Future topics requiring this course unit
For MATH47112 Brownian Motion familiarity with the content of the present course unit is desirable but not necessary.
Syllabus
- The Wiener process (standard Brownian motion): Review of various constructions. Basic properties and theorems. Brownian paths are of unbounded variation. [6 lectures]
- The Itô integral with respect to a Wiener process: Definition and basic properties. Continuous local martingales. The quadratic variation process. The Kunita-Watanabe inequality. Continuous semimartingales. The Itô integral with respect to a continuous semimartingale: Definition and basic properties. Stochastic dominated convergence theorem. [10]
- The Itô formula: Statement and proof. Integration by parts formula. The Lévy characterization theorem. The Cameron-Martin-Girsanov theorem (change of measure). The Dambis-Dubins-Schwarz theorem (change of time). [10]
- The Itô-Clark theorem. The martingale representation theorem.
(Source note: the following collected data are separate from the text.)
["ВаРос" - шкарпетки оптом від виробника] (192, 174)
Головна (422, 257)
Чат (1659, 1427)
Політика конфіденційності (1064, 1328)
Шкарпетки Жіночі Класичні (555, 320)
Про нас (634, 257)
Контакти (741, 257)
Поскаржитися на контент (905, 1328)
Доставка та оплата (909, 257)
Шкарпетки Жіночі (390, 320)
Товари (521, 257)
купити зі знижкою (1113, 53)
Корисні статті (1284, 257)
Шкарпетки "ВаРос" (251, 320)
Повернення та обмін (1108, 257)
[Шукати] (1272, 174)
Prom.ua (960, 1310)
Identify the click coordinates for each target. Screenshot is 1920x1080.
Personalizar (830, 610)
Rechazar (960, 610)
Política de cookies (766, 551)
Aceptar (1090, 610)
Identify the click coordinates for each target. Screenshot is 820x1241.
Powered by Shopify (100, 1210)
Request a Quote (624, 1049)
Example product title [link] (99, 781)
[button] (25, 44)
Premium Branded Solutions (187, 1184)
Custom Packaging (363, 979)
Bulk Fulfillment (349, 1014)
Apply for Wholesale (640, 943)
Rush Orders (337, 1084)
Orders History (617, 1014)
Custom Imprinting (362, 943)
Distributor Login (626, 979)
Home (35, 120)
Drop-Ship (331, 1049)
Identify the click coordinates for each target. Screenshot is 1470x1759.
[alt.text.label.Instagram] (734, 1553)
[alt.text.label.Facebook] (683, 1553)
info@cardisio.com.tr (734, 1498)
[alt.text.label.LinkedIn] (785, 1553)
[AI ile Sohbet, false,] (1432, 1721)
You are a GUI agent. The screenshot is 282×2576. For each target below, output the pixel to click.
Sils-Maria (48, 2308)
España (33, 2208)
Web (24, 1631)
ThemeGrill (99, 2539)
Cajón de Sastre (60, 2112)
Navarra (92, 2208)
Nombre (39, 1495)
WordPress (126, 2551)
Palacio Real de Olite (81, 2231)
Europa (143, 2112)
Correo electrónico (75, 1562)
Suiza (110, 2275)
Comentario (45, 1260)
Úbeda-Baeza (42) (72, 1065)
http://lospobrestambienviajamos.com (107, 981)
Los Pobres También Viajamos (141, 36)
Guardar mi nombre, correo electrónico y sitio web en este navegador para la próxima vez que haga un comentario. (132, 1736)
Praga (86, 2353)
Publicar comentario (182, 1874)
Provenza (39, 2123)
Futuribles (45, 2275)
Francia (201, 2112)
Optimal prediction of the maximum process. [4]
- Stochastic differential equations: Examples: Brownian motion with drift, geometric Brownian motion, Bessel process, squared Bessel process, the Ornstein-Uhlenbeck process, branching diffusion, Brownian bridge. The existence and uniqueness of solutions in the case of Lipschitz coefficients. [6]
Textbooks
- Rogers, L. C. G. and Williams, D., Diffusions, Markov Processes and Martingales, Vol. 1 & 2, Cambridge University Press 2000.
- Revuz, D. and Yor, M., Continuous Martingales and Brownian Motion, Springer 1999.
- Karatzas, I. and Shreve, S. E., Brownian Motion and Stochastic Calculus, Springer 1991.
- Durrett, R., Stochastic Calculus, CRC Press LCL 1996.
Teaching and learning methods
Three lectures and one examples class each week. In addition students should expect to spend at least six hours each week on private study for this course unit.
Assessment
End of semester examination: three hours weighting 100%.